• Lesetext:
■ ■ ■ ■

21 Gedanken zu „tagebch WAUSOHO“

  1. REPLY:
    Erinnert an Turnvater Jahn und die junge FKK-Sozialdemokratie. Und natürlich an die Hasenheide und das schöne Motto ‚Frisch/Fromm/Fröhlich/Frei‘. Wobei ja auch Tony Curtis in „Die 2“ irgendwann gesagt haben soll „Frisch, fromm, fröhlich, frei – fummelt’s sich beim FBI“.

    Sonne gab’s gestern nicht, dafür viel Wasser von oben.

  2. Sortierte die Tage auf dem Dachboden eine Menge Kisten mit (auch Berliner) Lebensspuren durch und dachte an Ihre wunderbare Vitrine in TÜ! ‚Mannmannmann!…‘ denkt man sich da kopfschüttelnd und bläst die Backen auf und atmet tief aus. Die schöne Berliner Tochter war gestern 18 und feierte mit selbstgebauter Schneebar und Shisha, mit der anderen auch Berliner Tochter stieß ich auf die nächste Bergsaison an mit Sekt aus kleinen Likörschälchen. Und Leni schläft schon. Herzlich B.

  3. REPLY:
    lieber books, zum geburtstag vom kinde immer auch einen ganz besonderen glückwunsch (!) an die eltern, ganz egal wie. (wie wär’s also mal mit einem schuschu im oben beschriebenen und sie zeigen mir dann Ihre orte, wege und dingensbums, hier nordnordost?) /jetzt gemäß leni. und herzlich, schneck

  4. REPLY:
    Gute Idee, lieber Schneck. Ein Sitz aus Dämmwolle ist immer für Sie frei unterm Dach, und im Siebenmühlental gibt’s vielleicht Glühwein :-) Machen wir mal aus!

    PS: Die Tage kriege ich dauernd Werbung vom (vergelesen:) SPORT SCHNECK. Kriegen Sie da Rabatt? Ich bräuchte nämlich neue Laufschuhe!

  5. REPLY:
    Zu spät gelöscht! :-P
    Was haben Sie denn gegen Spannung? Und was mit der Distanz? Ach was, Hauptsache, lieber Herr Schneck, sie haben etwas. (Oder war es doch das Sein, das wichtiger war?)

  6. Vielleicht hilft künftig folgende Eselsbrücke, lieber Schneck!?

■ ■ ■ ■

• Erfasste Angaben:
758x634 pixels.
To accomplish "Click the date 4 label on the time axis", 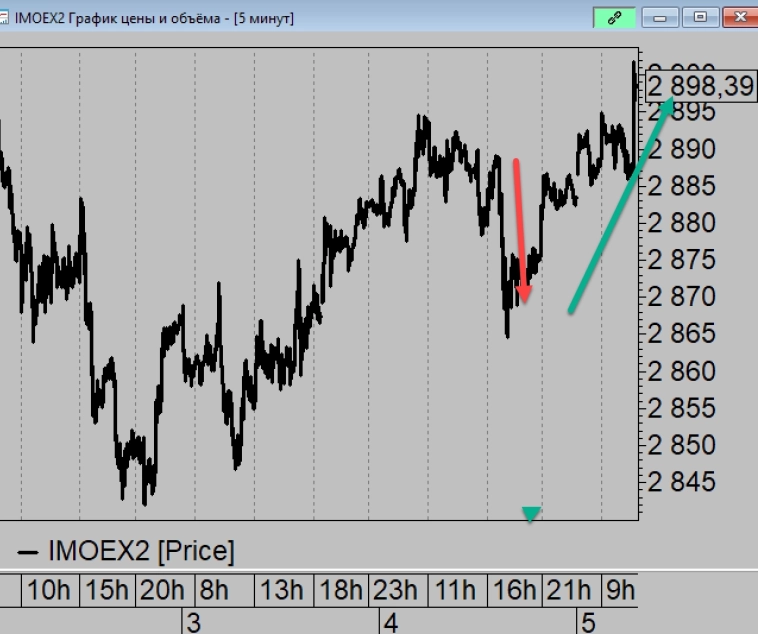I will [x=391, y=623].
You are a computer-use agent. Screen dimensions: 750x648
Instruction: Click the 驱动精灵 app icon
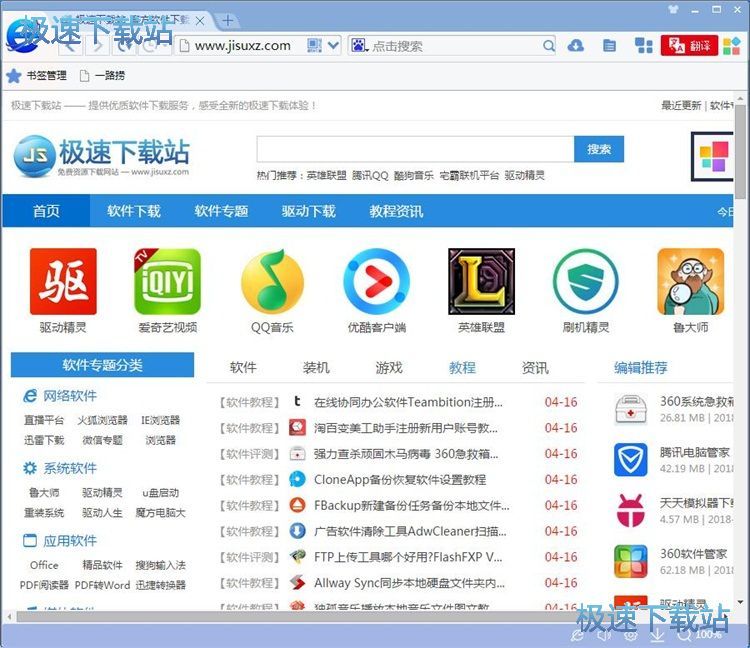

■ ■ ■ ■

• Aufgabe 1:
Zähle alle Wörter des Mottos auf, das im Lesetext in einfachen Anführungszeichen und durch Schrägstriche getrennt steht.
• Aufgabe 2:
Entnimm dem Lesetext eine Stelle Wort für Wort: Setze bei den Worten „2. Sortierte die“ ein und höre nach „schon. Herzlich B.“ auf.
Für die Bearbeitung wird das Material nicht gebraucht.

• Lösung 1:
Frisch, Fromm, Fröhlich, Frei

• Lösung 2:
2. Sortierte die Tage auf dem Dachboden eine Menge Kisten mit (auch Berliner) Lebensspuren durch und dachte an Ihre wunderbare Vitrine in TÜ! ‚Mannmannmann!…‘ denkt man sich da kopfschüttelnd und bläst die Backen auf und atmet tief aus. Die schöne Berliner Tochter war gestern 18 und feierte mit selbstgebauter Schneebar und Shisha, mit der anderen auch Berliner Tochter stieß ich auf die nächste Bergsaison an mit Sekt aus kleinen Likörschälchen. Und Leni schläft schon. Herzlich B.